Yes — at the median salary of $72K, rent takes 21.5% of take-home pay. A 2-bedroom at the HUD Fair Market Rent runs $1,008/month. That stays under the 30% guideline most financial planners use.
What’s the entry-level salary for web and digital interface designers in West Virginia?
The 10th-percentile wage — what new web and digital interface designers typically earn — is $31K/year. Take-home on that works out to about $1,848/month. At HUD’s $1,008/month FMR, rent would take 55% of that take-home — above the 30% guideline, so a 1-bedroom or shared housing is likely necessary starting out.
Is web and digital interface designer a high-paying job in West Virginia?
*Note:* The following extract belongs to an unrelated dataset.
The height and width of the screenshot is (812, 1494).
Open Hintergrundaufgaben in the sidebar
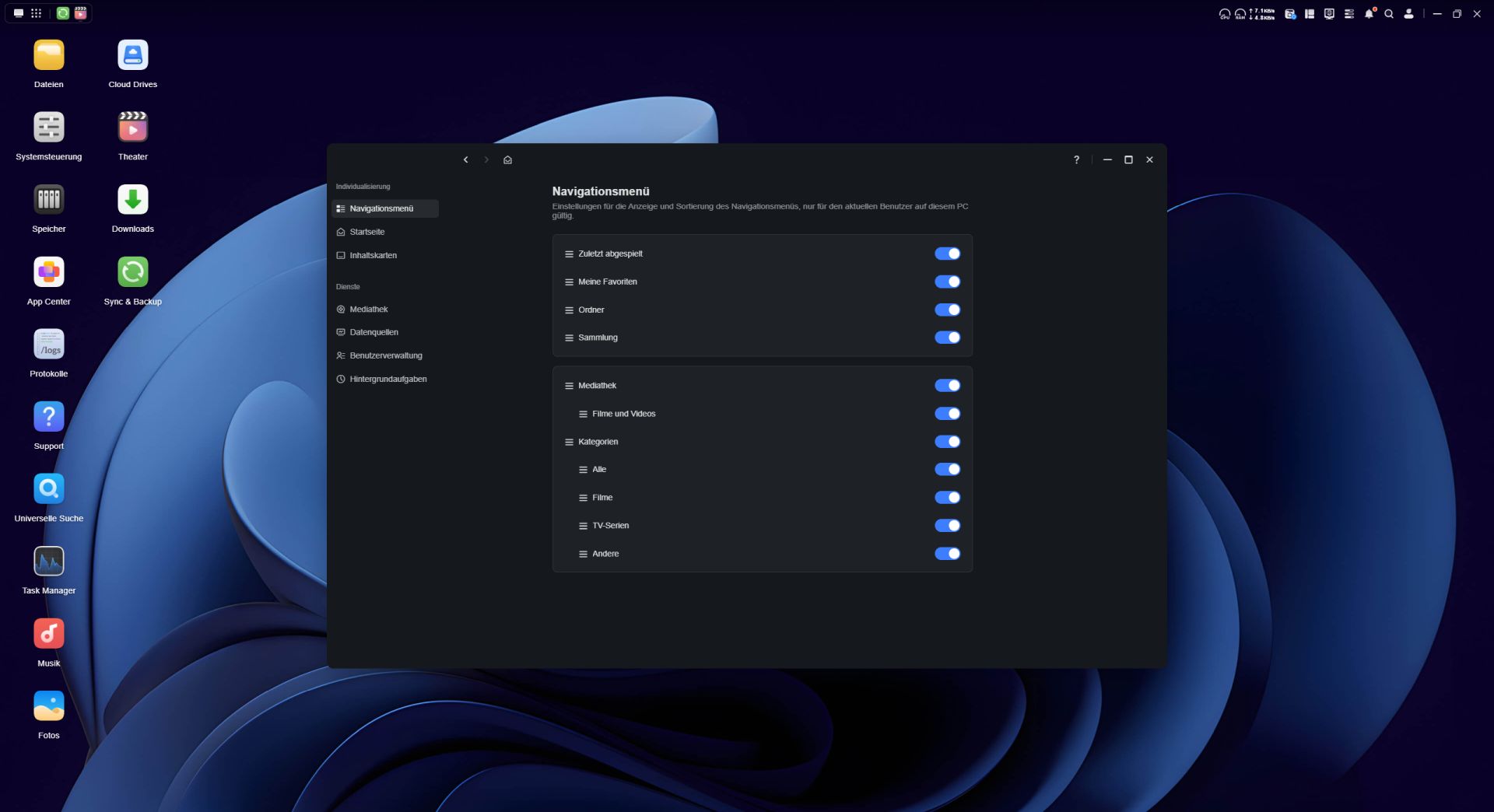388,380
Local pay runs 31% below the national median — $72K here vs. $104K nationally. Cost of living is 11% below the national average, which narrows that gap in real purchasing power.
How does West Virginia compare to the national average for web and digital interface designers?
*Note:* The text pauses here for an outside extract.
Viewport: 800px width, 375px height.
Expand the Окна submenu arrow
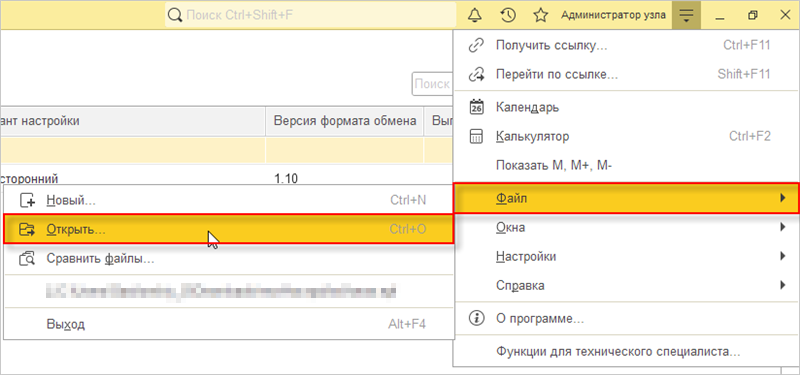[783, 228]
West Virginia pays $72K median vs. the U.S. average of $104K — that’s -31%. After adjusting for local cost of living (RPP 89.03), the purchasing-power equivalent is $81K — below the national median.
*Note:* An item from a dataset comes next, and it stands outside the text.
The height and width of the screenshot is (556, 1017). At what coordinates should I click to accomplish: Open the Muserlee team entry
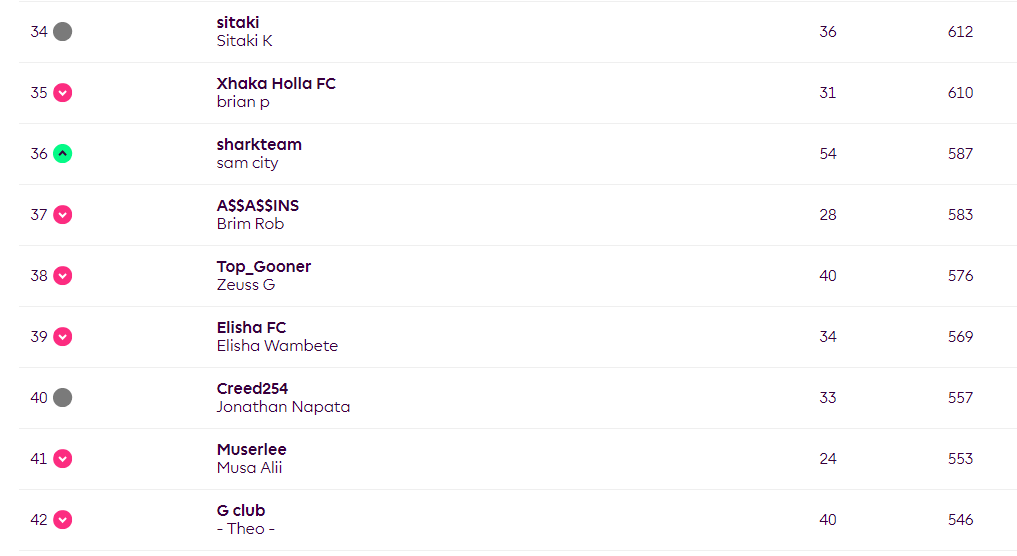(x=252, y=449)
How much do web and digital interface designers make in West Virginia?
The median is $71,880 a year, that works out to about $35 an hour. But the range is wide: entry-level workers start around $30,800, and experienced web and digital interface designers can clear $271,340. These are BLS numbers, based on employer-reported data, not self-reported surveys.
Is $72K enough to live in West Virginia?
On that salary, you'd take home roughly $4,680/month after taxes. A 2-bedroom here rents for about $1,008/month, which eats 21.5% of your paycheck. That's under the 30% guideline most financial planners use, so the numbers work.
How far does a web and digital interface designers salary go in West Virginia?
West Virginia has a Regional Price Parity of 89.03 (100 is the national average). That's below average, your money stretches further here than the raw salary number suggests. After cost-of-living adjustment, the median web and digital interface designers salary is worth about $80,737 in national-average purchasing power.
Where do web and digital interface designers get paid the most?
The table above ranks every state by median pay for this role. Keep in mind that the highest-paying states tend to have the highest costs of living, so the top salary doesn't always mean the most money in your pocket.